The keywords meta was greatly abused, so search engines silently put rules in place to ignore them in many cases... this led developers to believe that they are ignored outright -- my own experience with them tells me that the suggestion from SEOWorkers tool:
Professional Search Engine Optimization (SEO) Tools - SEO Workers
Is quite on the money in regards to keywords. 8 to 9 WORDS that have relevance to the actual content. It is NOT called "keyphrases", it is NOT called "keyparagraphs" -- it's Key WORDS. SINGLE WORDS that are in your CONTENT that are important. You keep it under 128 characters, using 9 or less words delimited by commas, with single words between those commas -- it still seems to be obeyed by most search engines. You vary from this, it might as well not even be in your code!
This is one that pisses me off - and plays to the willy-nilly rules changes that seem to be going on for no good reason. There's no harm in including it (I'd be interested to see how a META, which has no rules about it's content, would fail to validate? Using that idiotic bloated half-assed HTML 5 nonsense or something?) and if I were to exclude it, I'd probably make sure I'm sending the HTML header value just to be sure. What 'harm' it does in including it is beyond me, and I had it drilled into me it was more reliable than the HTML lang / xml:lang bits. Now we're not supposed to use it? Whatever. A little consistency please? Since I'm NOT moving on to that bloated HTML 5 asshattery, I'll keep using the same heading that's worked JUST FINE for me over the past DECADE... thank you very much for nothing.
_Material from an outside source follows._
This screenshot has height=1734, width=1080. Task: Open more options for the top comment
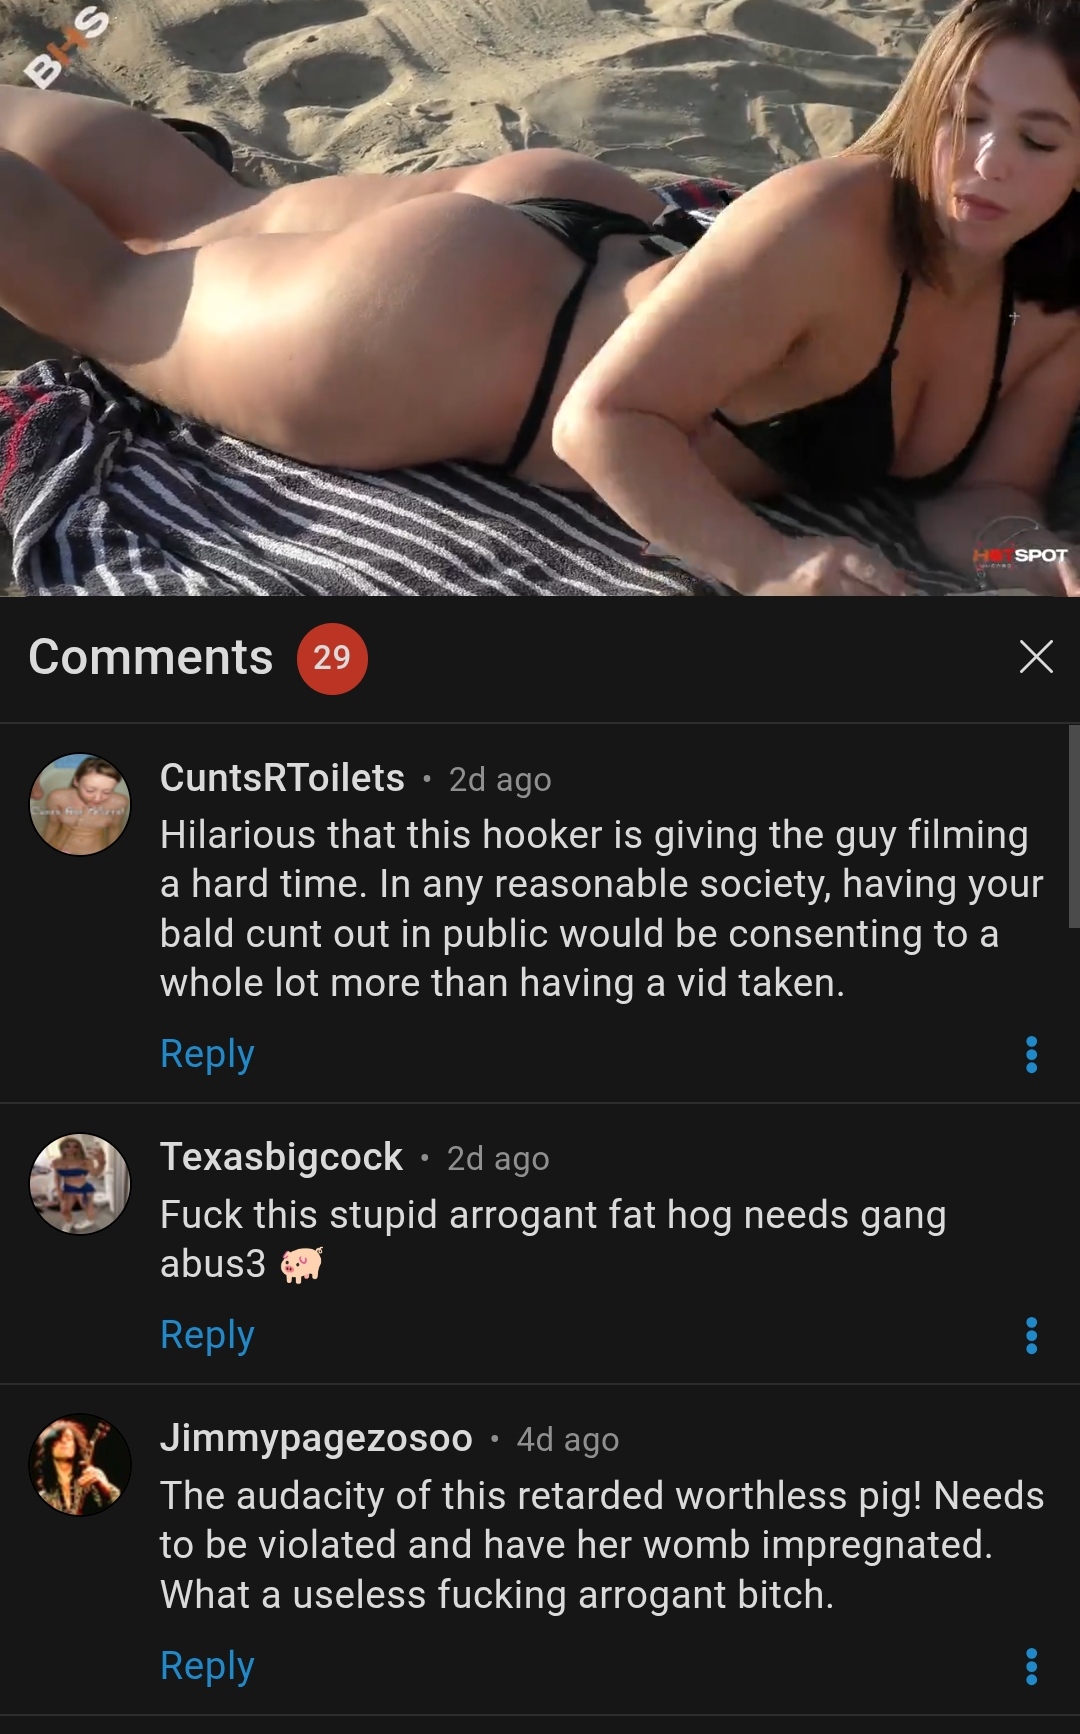tap(1032, 1055)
Cynthia's a bit of a #DDD about that. I've never seen it say a single site has a "correct tab order". Frankly, if you have to resort to tabindex, there is probably something horrendously wrong with your source order.
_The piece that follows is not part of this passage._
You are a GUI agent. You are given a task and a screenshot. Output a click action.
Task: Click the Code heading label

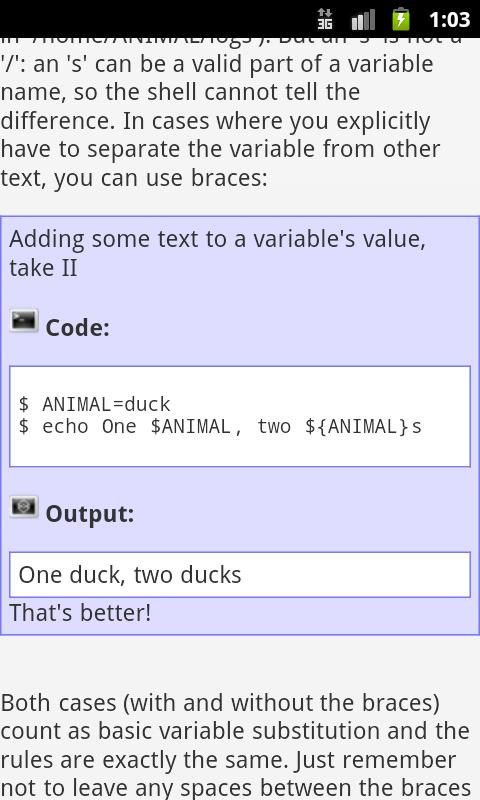click(x=78, y=328)
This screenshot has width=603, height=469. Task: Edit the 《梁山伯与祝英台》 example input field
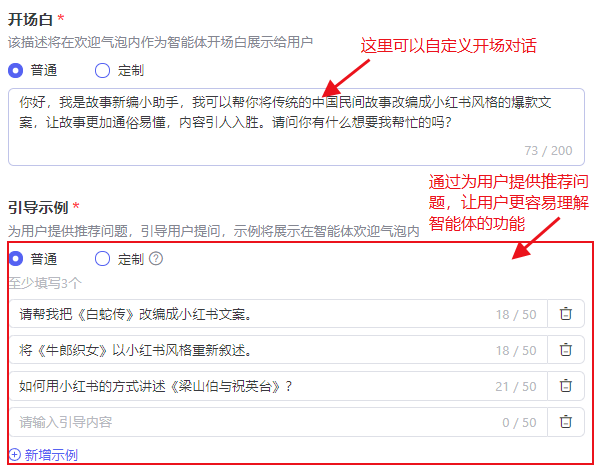[x=278, y=386]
There's a lot of bad advice and mis-use of them -- this is why you get the dips out there saying "never use them" -- unfortunately that basically flushes keyboard navigation down the toilet, particularly on handhelds where it can make a huge difference in the usability of the page. After all, handheld is pretty much who it was made for. See Opera Mobile and Opera Mini's implementations!
I've gotten in the habit of making a "jumpto" menu, that is filled with accesskey links for internal navigation to the parts of my page. I hide it for my screen,projection,tv media targets, but allow it to be shown on handheld. (for the handful of handhelds that actually support it).
In Opera (desktop version is fine) open my crappy two year old and not updated personal page with the retrocomputing joke skin nobody gets the joke of...
Home - DEATHSHADOW PASCAL
... and hit shift-esc. Amazing what accesskeys and title attributes can do in browsers that actually try to support accessibility. Particularly handy if you enable the "small screen" rendering mode or strip away the CSS by switching style to "user mode".
IT's another of those "there's no harm in including it, and a lot of benefit" so I really fail to see the problem with it many so called "experts" out there kvetch about. Usually it's because they used them WRONG or had one minor conflict... At which point it ends up as bad as the "never ever use tables for anything" idiots. (see the people writing vBulletin 4 skins). Just because Trident, Gecko and Webkit based browsers are retards about supporting it, doesn't mean Opera, Blazer, SkyFire, Bolt, Teashark or any of the dozens of other mobile browsers are.... or that you shouldn't TRY.
Though really, those are minor points compared to the true accessibility bottlenecks of crappy undersized fixed metric (aka px) fonts, crappy fixed width layouts, illegible color contrasts, and a lack of semantic markup making things like screen readers harder to use. You address those issues and get a thumbs up on those, the rest is gravy.